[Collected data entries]

*** Begin section ***

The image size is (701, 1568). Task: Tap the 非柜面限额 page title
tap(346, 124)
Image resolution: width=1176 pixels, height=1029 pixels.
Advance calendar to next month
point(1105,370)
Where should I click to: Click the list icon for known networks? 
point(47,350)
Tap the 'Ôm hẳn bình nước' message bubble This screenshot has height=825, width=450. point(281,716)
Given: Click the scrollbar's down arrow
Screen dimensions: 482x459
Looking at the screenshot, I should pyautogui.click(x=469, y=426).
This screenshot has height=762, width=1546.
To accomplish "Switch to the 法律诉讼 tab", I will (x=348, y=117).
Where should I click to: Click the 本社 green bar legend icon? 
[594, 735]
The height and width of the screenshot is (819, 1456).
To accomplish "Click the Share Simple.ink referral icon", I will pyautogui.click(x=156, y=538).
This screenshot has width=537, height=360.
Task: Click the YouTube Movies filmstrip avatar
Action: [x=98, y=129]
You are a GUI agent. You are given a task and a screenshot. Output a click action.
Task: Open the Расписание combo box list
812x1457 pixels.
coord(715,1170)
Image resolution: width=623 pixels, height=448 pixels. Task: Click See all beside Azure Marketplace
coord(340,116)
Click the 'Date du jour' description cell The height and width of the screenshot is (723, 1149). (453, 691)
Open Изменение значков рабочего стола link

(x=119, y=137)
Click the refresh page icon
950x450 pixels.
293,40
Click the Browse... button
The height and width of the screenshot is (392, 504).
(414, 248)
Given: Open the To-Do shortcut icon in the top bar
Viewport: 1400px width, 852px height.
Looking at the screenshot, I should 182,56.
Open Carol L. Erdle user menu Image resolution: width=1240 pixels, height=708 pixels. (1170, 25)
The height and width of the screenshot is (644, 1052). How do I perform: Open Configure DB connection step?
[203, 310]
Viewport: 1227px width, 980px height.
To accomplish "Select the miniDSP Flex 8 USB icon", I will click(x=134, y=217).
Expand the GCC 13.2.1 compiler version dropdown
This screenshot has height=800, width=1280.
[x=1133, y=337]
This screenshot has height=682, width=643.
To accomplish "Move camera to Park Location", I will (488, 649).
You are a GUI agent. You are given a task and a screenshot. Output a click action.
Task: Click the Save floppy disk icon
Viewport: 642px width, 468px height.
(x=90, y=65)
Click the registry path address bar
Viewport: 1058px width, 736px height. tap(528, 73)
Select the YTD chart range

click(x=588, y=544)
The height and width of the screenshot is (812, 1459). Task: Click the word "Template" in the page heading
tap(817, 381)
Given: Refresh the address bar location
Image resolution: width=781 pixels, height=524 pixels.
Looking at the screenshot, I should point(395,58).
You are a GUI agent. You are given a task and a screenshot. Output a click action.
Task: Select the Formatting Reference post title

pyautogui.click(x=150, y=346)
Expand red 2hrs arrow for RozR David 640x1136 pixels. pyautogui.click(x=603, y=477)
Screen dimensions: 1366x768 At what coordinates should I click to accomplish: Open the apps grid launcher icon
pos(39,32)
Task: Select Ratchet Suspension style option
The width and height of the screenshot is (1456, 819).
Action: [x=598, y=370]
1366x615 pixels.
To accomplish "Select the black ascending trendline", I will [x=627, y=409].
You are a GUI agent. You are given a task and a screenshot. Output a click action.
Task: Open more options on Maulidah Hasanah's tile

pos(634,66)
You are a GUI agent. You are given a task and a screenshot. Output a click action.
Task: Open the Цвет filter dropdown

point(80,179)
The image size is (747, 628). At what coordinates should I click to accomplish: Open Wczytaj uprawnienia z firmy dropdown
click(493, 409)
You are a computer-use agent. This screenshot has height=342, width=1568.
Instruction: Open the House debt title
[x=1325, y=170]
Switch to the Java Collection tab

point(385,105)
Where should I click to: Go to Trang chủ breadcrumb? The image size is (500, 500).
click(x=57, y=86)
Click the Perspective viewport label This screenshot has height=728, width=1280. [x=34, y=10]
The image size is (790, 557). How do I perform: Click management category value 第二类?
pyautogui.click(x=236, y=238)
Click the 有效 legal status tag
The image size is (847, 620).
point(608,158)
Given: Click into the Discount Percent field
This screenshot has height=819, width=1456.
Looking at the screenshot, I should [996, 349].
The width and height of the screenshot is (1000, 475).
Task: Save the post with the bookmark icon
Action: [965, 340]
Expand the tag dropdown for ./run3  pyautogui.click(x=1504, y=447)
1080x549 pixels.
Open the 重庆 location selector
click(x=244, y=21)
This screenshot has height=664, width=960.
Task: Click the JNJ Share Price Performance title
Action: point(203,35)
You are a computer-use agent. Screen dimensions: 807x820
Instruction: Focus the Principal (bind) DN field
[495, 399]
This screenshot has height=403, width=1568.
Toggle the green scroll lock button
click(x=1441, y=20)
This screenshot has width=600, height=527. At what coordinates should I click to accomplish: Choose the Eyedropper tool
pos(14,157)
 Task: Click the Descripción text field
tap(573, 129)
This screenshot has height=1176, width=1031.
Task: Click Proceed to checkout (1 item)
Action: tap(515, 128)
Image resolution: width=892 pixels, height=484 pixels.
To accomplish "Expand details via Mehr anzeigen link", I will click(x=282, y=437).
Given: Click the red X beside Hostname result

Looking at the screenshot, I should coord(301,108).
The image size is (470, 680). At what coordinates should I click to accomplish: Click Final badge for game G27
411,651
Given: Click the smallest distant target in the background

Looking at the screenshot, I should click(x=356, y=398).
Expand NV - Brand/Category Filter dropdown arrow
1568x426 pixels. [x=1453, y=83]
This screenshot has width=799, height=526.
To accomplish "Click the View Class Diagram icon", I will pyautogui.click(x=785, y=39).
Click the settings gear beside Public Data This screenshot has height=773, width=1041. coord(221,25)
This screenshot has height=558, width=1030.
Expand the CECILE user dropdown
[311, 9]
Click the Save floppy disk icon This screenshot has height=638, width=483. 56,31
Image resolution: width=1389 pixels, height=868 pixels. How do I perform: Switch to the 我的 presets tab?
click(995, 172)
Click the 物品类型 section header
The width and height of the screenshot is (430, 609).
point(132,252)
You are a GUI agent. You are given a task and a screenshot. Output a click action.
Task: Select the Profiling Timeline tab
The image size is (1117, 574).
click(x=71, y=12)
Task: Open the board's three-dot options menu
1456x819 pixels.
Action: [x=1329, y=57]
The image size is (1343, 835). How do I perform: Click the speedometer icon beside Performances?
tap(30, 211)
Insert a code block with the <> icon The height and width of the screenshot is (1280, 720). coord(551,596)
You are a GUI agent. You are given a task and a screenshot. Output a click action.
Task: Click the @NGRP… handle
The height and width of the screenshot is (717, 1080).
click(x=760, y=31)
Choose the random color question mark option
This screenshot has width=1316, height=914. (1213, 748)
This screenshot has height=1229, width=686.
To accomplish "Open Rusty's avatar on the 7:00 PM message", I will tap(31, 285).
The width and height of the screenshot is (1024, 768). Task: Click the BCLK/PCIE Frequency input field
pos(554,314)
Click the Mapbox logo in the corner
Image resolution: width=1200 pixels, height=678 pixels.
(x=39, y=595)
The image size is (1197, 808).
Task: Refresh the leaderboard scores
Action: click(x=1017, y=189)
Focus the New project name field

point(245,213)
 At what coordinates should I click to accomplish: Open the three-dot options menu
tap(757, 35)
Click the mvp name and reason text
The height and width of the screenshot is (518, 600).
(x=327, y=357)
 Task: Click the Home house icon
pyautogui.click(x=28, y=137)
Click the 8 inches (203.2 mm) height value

*** End section ***

**TASK BRIEF**. Set down only these lines, exactly: the one containing "Insert a code" and each line after it through the end of the entries above.

**ANSWER BOX**.
Insert a code block with the <> icon The height and width of the screenshot is (1280, 720). coord(551,596)
You are a GUI agent. You are given a task and a screenshot. Output a click action.
Task: Click the @NGRP… handle
The height and width of the screenshot is (717, 1080).
click(x=760, y=31)
Choose the random color question mark option
This screenshot has width=1316, height=914. (1213, 748)
This screenshot has height=1229, width=686.
To accomplish "Open Rusty's avatar on the 7:00 PM message", I will tap(31, 285).
The width and height of the screenshot is (1024, 768). Task: Click the BCLK/PCIE Frequency input field
pos(554,314)
Click the Mapbox logo in the corner
Image resolution: width=1200 pixels, height=678 pixels.
(x=39, y=595)
The image size is (1197, 808).
Task: Refresh the leaderboard scores
Action: click(x=1017, y=189)
Focus the New project name field

point(245,213)
 At what coordinates should I click to accomplish: Open the three-dot options menu
tap(757, 35)
Click the mvp name and reason text
The height and width of the screenshot is (518, 600).
(x=327, y=357)
 Task: Click the Home house icon
pyautogui.click(x=28, y=137)
Click the 8 inches (203.2 mm) height value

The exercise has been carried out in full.